While it was just-about-still-warm-enough to linger long(ish) at our courtyard terrace table, we started our garden tour with a triplet of flavour-packed bites from the Nibbles section of the menu: creamy, kedgeree fishcakes, the inherent richness of the filling offset by just the right amount of lemon; neat, super-short horseradish scones topped with velvety pulled brisket in a spicy honey jus; smooth, smoky butter bean hummus with crispy kale and fresh, buttery flatbreads… a tantalising trio indeed.
Oh, we could have stayed put at our table for the whole evening, the scent of rosemary wafting around us on the breeze, the squirrels busily doing their busy thing in and around the verdant hedgerows. Squirrels, however, aren’t as pernickety about cold weather as we are. And anyway, the Walled Garden’s smart, calm, elegantly-lit dining room and bar – all clean-cut natural stone walls, polished wooden floors, lush fronds of foliage and floor-to-ceiling windows – subtly brings the outside in, with a distinct tinge of Scandi-cool adding a fresh, contemporary twist to Lucknam’s quintessential Elegant England theme, with views into the open kitchen beyond the pass further advocating convivial informality. Overall, there’s a smooth, welcoming confidence about the whole operation – and that confidence is not misplaced.

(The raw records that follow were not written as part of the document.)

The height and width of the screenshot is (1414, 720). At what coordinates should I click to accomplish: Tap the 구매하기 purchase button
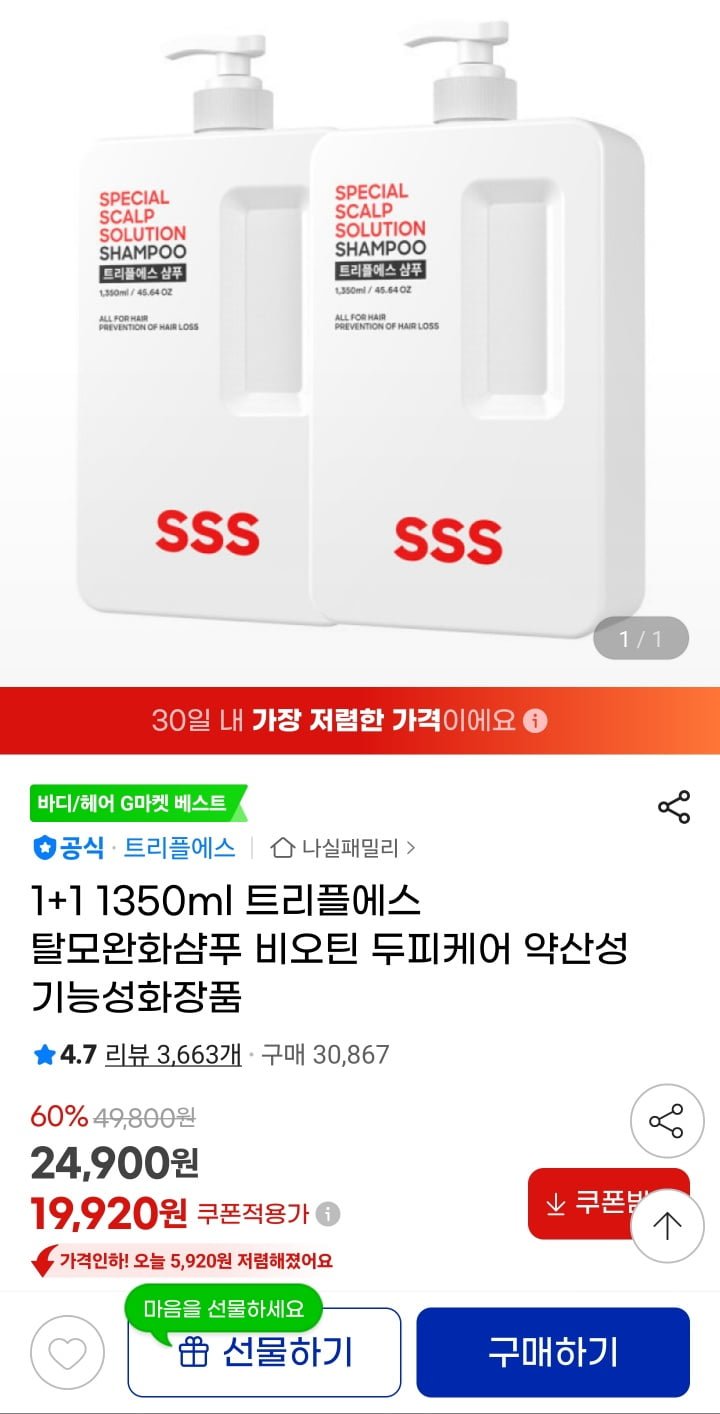(553, 1352)
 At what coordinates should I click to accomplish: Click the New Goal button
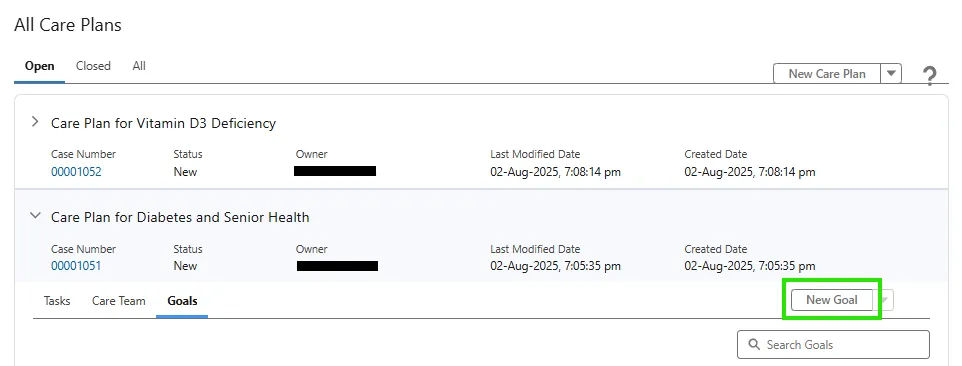(x=832, y=300)
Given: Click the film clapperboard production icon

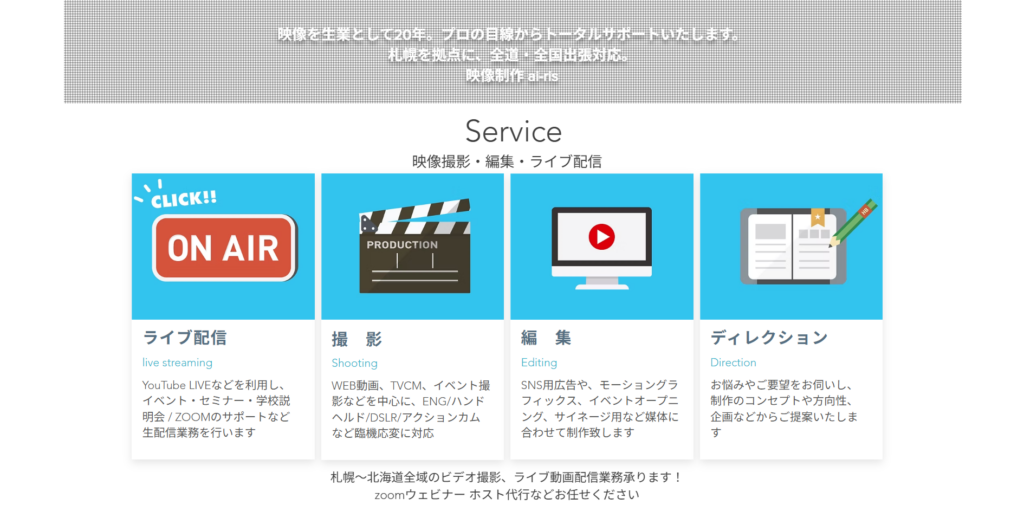Looking at the screenshot, I should tap(413, 250).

Settled at our table after the thrill of spotting Hywel himself working his magic in the kitchen on the night we visited (be still my beating heart!), our first starter of rich, subtly sweet beetroot cured salmon arrived as a succulent, glistening slab rather than a parsimonious sliver, with horseradish and whisky quickstepping an outstanding dish to stellar heights. Similarly, the Pumpkin / Goats’ Curd / Pear / Pecan put all and only the descriptive ingredients into the spotlight: maple-sweet pumpkin; fresh, tangy goats’ curd; soft pear just ripened to its honey-rich best; buttery-floral pecans – a loud’n’proud celebration of right here, right now, blink-and-you’ll-miss-’em autumn season superstars.
Next stop: venison that exuded a subtle aroma of roasted acorns, cut like butter and tasted like real red meat should really taste: uniquely rich, deeply umami, laden with earthy personality. A whole, fat, pearlescent plaice that slid off the bone at the very mention of the word ‘fork’, liberally scattered with robustly-flavoured brown shrimp that, had I closed my eyes, I would easily have mistaken for nuggets of lobster, with capers negating any need for further seasoning and bubble and squeak bringing playful familiarity to the plate. And on, and on, towards journey’s end: a Sundae dressed up to a Sundae’s best advantage, with apple, salted caramel, pecan and popcorn pushing all those ‘childhood memory’ buttons in the most delightful, grown-up way, and the smoothest ever chocolate mousse that I’ve ever met, partying on with soft, sweet pear and toasty malt ice cream.
By the time the moon rose high in the sky and the call of owls had taken over where the rustle of the busy squirrels set off, a love affair that began 20 years ago, when I was as new to this immaculate pastoral paradise as Hywel Jones was, had been revitalised, refreshed, rebooted.
In opening the doors to the Walled Garden, Lucknam Park has quietly, calmly, elegantly moved with the times. As a very wise man once said (Roman philosopher Caecilius Statius, to be precise) once said, “gardens are planted to benefit another generation”. Today, dinner (or lunch, or drinks, or just coffee) at the epicentre of gardens that were planted over 300 years ago is a thoroughly modern English heritage experience.